The Indian Prime Minister Narendra Modi is scheduled to visit Japan on the 31st of August. On 1 September Mr. Modi and Japanese PM Mr. Shinzo Abe are expected to finalize the Japan-India Nuclear Cooperation Agreement. We, the concerned citizens and civil society groups of Japan, India and the world urge both the Prime Ministers to immediately terminate the negotiations.

Fukushima nuclear

This agreement effectively turns back the wheel of reckoning after Fukushima by rehabilitating global nuclear corporates in India which is violently imposing reactor projects on vulnerable people. Also, it sets an unacceptable precedent by legitimizing India's nuclear weapons, manufactured by using international nuclear technology.

The nuclear accident at Fukushima Daiichi Nuclear Power Plant demonstrated to the world that once a nuclear accident occurs, it affects the society and our life far into the future in unexpected and dangerous ways. In the light of this accident, Japan's plans to build new nuclear power plants are next to impossible, and even restarting the existing reactors is highly objectionable and untenable.

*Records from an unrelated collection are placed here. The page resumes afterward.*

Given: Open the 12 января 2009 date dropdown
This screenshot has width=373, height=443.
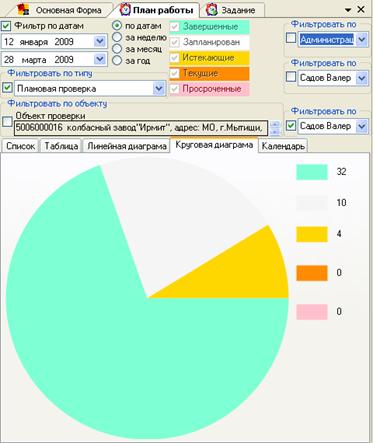Looking at the screenshot, I should tap(99, 42).
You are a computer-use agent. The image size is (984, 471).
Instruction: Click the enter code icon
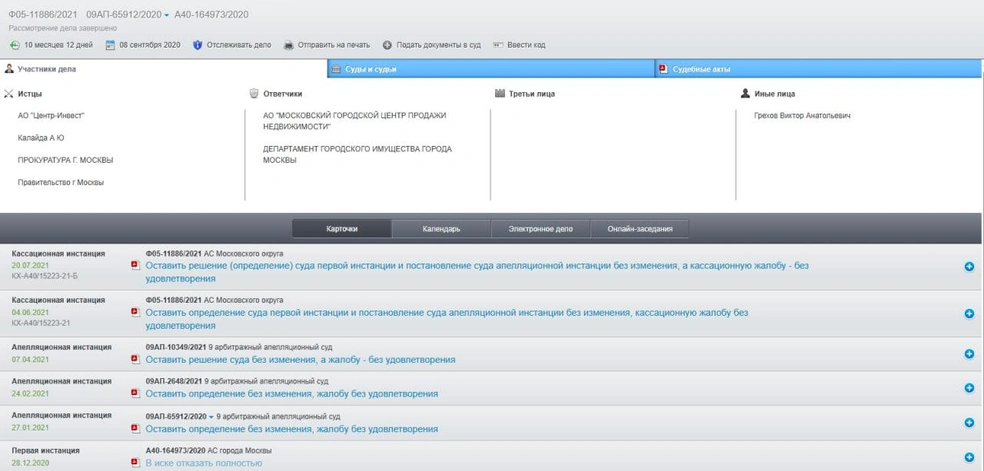click(x=498, y=45)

Given these problems in the domestic realm, Mr. Abe has looked abroad to salvage the declining nuclear industry of Japan. The Abe administration has negotiated nuclear corporation agreements with many countries, and currently possesses huge plans to export nuclear technology. Given the current situation of Japan, where people continue to suffer from the unfolding disaster in the Fukushima Daiichi nuclear plant, it is embarrassing that Japan that has experienced the accident and disastrous consequences of this technology is thoughtlessly exporting nuclear technology to other countries.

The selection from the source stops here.